WHAT THIS TASK INVOLVES =
Please return only the lines from the one holding "Given: Select the" through the one holding "Task: View the 2023年年度报告 via 查看 link", exactly as they appear in the records below, both ends included.

#### DATA RECORDS ####

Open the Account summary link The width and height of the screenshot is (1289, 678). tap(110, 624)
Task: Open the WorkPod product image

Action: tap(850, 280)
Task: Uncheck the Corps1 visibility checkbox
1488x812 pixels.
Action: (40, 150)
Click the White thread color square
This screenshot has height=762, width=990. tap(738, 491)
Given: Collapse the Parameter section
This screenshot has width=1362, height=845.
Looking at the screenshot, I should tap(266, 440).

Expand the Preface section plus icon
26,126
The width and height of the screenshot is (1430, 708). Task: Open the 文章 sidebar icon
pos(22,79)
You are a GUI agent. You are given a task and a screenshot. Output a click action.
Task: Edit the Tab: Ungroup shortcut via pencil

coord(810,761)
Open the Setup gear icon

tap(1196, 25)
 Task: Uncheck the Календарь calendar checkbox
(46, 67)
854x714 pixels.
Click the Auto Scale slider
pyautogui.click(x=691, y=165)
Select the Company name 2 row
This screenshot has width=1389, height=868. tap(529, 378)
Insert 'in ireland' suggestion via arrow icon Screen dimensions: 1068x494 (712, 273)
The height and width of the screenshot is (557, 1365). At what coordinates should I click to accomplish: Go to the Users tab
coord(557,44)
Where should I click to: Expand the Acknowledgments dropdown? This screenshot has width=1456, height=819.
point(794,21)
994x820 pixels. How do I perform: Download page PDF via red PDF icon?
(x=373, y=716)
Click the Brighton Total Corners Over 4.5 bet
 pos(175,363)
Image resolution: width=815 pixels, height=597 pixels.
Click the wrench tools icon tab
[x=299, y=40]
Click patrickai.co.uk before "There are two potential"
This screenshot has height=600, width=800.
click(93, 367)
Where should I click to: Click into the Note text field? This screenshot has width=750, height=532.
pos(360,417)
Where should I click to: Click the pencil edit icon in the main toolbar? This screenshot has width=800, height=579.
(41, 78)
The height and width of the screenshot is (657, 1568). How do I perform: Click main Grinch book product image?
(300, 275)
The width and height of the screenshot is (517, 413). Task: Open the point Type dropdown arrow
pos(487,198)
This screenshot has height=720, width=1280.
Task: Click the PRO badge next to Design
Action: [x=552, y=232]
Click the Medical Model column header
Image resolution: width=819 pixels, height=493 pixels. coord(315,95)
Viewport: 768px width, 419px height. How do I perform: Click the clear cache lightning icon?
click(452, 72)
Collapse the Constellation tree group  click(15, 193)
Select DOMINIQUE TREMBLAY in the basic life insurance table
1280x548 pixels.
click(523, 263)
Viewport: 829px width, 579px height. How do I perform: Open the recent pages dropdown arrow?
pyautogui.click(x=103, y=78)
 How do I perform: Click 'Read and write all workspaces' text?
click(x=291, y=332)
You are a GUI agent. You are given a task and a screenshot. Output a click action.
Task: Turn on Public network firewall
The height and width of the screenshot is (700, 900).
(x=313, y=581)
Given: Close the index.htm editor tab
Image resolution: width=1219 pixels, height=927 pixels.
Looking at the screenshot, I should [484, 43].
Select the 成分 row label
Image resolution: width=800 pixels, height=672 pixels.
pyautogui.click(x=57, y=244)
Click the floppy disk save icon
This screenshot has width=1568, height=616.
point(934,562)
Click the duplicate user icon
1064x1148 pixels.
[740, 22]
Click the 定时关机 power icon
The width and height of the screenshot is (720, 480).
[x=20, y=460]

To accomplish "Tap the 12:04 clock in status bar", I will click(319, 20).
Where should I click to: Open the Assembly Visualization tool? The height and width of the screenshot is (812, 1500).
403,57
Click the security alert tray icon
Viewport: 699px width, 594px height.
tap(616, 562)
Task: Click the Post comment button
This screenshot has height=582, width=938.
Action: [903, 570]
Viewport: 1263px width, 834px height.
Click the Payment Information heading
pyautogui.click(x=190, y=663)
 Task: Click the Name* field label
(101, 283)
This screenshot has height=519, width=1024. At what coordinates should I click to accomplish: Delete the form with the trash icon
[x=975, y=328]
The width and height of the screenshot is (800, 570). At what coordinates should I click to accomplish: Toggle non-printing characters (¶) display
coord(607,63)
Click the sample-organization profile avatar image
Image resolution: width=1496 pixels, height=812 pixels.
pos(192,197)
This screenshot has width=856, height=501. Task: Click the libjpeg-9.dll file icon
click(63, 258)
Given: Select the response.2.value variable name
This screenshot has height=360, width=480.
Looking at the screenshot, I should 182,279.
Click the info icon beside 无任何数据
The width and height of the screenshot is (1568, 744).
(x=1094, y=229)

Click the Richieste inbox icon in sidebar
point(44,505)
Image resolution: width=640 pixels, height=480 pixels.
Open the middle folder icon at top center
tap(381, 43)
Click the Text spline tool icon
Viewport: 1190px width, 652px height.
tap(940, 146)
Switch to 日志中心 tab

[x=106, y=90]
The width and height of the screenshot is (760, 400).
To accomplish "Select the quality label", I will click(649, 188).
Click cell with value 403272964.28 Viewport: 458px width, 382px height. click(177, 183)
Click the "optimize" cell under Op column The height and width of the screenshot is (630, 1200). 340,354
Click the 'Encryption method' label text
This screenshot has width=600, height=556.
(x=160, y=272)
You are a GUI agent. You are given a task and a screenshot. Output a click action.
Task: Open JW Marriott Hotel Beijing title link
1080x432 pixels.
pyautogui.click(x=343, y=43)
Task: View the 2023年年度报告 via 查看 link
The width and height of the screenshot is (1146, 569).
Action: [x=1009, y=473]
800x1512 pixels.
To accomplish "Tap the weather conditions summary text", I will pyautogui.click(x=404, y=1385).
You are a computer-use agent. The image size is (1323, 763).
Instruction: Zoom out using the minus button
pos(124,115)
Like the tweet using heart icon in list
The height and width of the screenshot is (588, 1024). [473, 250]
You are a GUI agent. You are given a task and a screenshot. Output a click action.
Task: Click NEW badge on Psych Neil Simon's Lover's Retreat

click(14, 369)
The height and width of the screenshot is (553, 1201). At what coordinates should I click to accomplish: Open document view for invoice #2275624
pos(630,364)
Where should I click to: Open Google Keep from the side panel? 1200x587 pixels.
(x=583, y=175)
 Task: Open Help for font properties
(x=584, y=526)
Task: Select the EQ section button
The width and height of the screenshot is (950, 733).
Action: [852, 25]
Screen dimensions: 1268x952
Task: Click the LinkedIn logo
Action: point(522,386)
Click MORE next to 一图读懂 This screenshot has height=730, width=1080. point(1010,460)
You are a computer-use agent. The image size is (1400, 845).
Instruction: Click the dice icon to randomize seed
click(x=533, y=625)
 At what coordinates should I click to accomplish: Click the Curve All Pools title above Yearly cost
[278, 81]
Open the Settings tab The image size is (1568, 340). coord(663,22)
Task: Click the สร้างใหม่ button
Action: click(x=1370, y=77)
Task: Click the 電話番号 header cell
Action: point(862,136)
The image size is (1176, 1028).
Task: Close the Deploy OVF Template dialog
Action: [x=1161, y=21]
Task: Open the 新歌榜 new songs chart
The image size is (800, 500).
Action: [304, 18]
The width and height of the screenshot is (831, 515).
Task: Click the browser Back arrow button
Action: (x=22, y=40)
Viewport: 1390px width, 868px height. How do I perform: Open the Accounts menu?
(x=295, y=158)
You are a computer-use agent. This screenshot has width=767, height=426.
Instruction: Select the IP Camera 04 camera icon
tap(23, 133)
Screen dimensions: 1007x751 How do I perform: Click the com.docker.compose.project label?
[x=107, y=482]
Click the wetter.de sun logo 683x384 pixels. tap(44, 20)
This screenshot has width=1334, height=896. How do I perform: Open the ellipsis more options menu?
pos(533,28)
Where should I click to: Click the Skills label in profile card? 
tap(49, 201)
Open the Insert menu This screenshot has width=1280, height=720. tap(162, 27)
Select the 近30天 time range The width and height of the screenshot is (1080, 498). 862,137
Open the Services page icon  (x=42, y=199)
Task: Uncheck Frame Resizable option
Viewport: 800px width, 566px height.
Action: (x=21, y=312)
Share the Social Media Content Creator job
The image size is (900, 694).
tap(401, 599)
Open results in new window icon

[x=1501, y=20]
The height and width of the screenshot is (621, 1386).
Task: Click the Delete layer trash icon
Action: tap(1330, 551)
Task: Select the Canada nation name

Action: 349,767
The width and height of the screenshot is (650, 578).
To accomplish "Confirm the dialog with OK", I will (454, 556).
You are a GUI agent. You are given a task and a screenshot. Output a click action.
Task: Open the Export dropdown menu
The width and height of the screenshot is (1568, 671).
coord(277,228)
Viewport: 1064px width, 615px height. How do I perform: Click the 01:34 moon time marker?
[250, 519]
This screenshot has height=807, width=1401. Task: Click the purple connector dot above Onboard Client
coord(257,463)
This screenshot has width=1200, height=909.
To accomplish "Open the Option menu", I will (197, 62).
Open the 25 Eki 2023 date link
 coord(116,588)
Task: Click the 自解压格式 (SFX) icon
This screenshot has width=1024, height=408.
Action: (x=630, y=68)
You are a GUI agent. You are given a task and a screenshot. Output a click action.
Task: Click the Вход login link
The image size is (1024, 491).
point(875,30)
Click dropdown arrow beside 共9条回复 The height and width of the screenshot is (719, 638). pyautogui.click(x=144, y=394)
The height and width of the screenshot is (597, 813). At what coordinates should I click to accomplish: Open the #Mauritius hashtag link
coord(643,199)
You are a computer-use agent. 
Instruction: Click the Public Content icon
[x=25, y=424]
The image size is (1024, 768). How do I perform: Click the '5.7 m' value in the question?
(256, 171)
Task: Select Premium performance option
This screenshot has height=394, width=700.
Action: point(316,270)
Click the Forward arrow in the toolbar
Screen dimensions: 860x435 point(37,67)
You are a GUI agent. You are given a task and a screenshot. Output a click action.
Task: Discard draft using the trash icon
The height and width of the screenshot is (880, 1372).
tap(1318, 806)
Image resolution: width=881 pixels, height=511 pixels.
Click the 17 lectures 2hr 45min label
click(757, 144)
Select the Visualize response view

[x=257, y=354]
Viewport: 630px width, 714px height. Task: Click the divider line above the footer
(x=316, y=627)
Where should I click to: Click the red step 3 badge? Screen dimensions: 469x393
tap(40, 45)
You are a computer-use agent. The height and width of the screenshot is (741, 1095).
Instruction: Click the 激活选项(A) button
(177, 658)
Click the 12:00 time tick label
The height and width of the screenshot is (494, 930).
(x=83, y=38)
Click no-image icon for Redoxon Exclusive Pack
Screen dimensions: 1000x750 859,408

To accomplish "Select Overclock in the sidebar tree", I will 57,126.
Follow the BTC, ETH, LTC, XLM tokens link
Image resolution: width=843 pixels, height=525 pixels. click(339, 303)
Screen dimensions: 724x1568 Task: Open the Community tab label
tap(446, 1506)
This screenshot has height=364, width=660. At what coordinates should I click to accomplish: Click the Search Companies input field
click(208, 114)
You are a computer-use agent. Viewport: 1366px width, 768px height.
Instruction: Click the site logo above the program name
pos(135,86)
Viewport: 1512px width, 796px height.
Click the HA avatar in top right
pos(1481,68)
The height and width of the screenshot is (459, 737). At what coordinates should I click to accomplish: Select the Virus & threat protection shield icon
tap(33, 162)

####

RESPONSE AREA =
Given: Select the response.2.value variable name
This screenshot has height=360, width=480.
Looking at the screenshot, I should 182,279.
Click the info icon beside 无任何数据
The width and height of the screenshot is (1568, 744).
(x=1094, y=229)

Click the Richieste inbox icon in sidebar
point(44,505)
Image resolution: width=640 pixels, height=480 pixels.
Open the middle folder icon at top center
tap(381, 43)
Click the Text spline tool icon
Viewport: 1190px width, 652px height.
tap(940, 146)
Switch to 日志中心 tab

[x=106, y=90]
The width and height of the screenshot is (760, 400).
To accomplish "Select the quality label", I will click(649, 188).
Click cell with value 403272964.28 Viewport: 458px width, 382px height. click(177, 183)
Click the "optimize" cell under Op column The height and width of the screenshot is (630, 1200). 340,354
Click the 'Encryption method' label text
This screenshot has width=600, height=556.
(x=160, y=272)
You are a GUI agent. You are given a task and a screenshot. Output a click action.
Task: Open JW Marriott Hotel Beijing title link
1080x432 pixels.
pyautogui.click(x=343, y=43)
Task: View the 2023年年度报告 via 查看 link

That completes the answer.